▸ **Reading text**:

“Me and you are talking on the phone now, and we’re both going to die.”
Despite what it might sound like, Ben Lee isn’t trying to bring down the mood. Just the opposite, actually. The musician sees humanity’s shared fate as a strangely comforting fact, one we can all share in.
“That shared awareness that we have as human beings, looking at that as an unknown and choosing to be brave in the face of it, and to make our lives meaningful in the face of it,” he continues. “That to me is what happiness is.”
From covering Against Me! to earnestly reminding listeners that “awake is the new sleep” it’s an idea that the Australian-born, Los Angeles-based singer/songwriter has teased out over his previous 10 albums. Life is hard; shit is always getting real (to paraphrase the popular phrase). But joy is always a viable choice.
Lee’s 11th album, the aptly named Love is the Great Rebellion, is a guitar pop outing that reflects this mindful happiness. If the deliberately earnest phrasing of the title raises a few eyebrows, well, Lee says he’s okay with that.
“It’s become more refined as I’ve gotten older,” he admits with a rueful laugh of his countercultural leanings. “Naturally as a child we think just being rude to our parents is rebellion. Smoking cigarettes, listening to rock music, that’s rebellion! As I get older, it seems like truly challenging the fundamentals of the way we think is really what rebellion is. That’s become more and more of my consciousness. I think the old idea of the rebel with the spray paint on the wall and leather jacket and everything is a very outdated image. Much more important is the courage to stand up against falsehood of any kind. That’s really where rebellion becomes important.”

▸ **Data segment**:

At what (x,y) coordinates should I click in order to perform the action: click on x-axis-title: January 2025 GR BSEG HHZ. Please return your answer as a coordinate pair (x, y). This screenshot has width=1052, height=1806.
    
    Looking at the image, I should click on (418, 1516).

▸ **Directive 1**:
According to the Ben Lee article, what is the name of his 11th album?
▸ **Directive 2**:
Repeat word for word the stretch of the Ben Lee article starting at "Despite what it" and ending at "a viable choice.".
▸ **Directive 3**:
Write the next part of the Ben Lee article, picking up right after its last sentence.

▸ **Written answer 1**:
Love is the Great Rebellion

▸ **Written answer 2**:
Despite what it might sound like, Ben Lee isn’t trying to bring down the mood. Just the opposite, actually. The musician sees humanity’s shared fate as a strangely comforting fact, one we can all share in.
“That shared awareness that we have as human beings, looking at that as an unknown and choosing to be brave in the face of it, and to make our lives meaningful in the face of it,” he continues. “That to me is what happiness is.”
From covering Against Me! to earnestly reminding listeners that “awake is the new sleep” it’s an idea that the Australian-born, Los Angeles-based singer/songwriter has teased out over his previous 10 albums. Life is hard; shit is always getting real (to paraphrase the popular phrase). But joy is always a viable choice.

▸ **Written answer 3**:
This isn’t the declaration of a Pollyanna-type character with his head in the clouds—a fact that becomes abundantly clear within moments of speaking with him. A dreamer with a practical streak born from releasing his first album, Grandpaw Would, at the age of 17, Lee’s quick to explore all the angles and slow to judge.
“That’s kind of why I love the music industry,” he says, laughing. “For all the bruises and punches I’ve taken, it’s been an amazing training. If you can survive the music industry as an artist, and not lose your sense of human and artistry and your openness, you’re really being given tools to make it through anything.”
This flexibility credo was evident during the Love is the Great Rebellion writing and recording process. Originally, he conceived the album as a more experimental project. But the songs all leaned more towards more traditional pop forms, songs of love and life folded into a playful pop bounce. To his credit, Lee says once he realized he was being overruled by his creative muse, he didn’t try to force the process.
“I definitely tried that, but that seems like a very unsuccessful way to navigate your life,” he says. “You’ve got to pick and chose your battles. As far as creativity, what’s coming from the deeper part of your psyche, places that we don’t understand at all, it’s worth honoring the vision that comes from those places. Obviously if they’re in alignment with the greater sense of where you want to go in your life.”
Folded into the album’s vibrant tales is also a simple reminder—it all goes by so quickly. Death is a strong presence on Love is the Great Rebellion. Lee once again makes clear that this isn’t meant to be ominous or sad, but rather an important part of the celebration. He points to one track in particular, the stripped back single, “The Body of Love.”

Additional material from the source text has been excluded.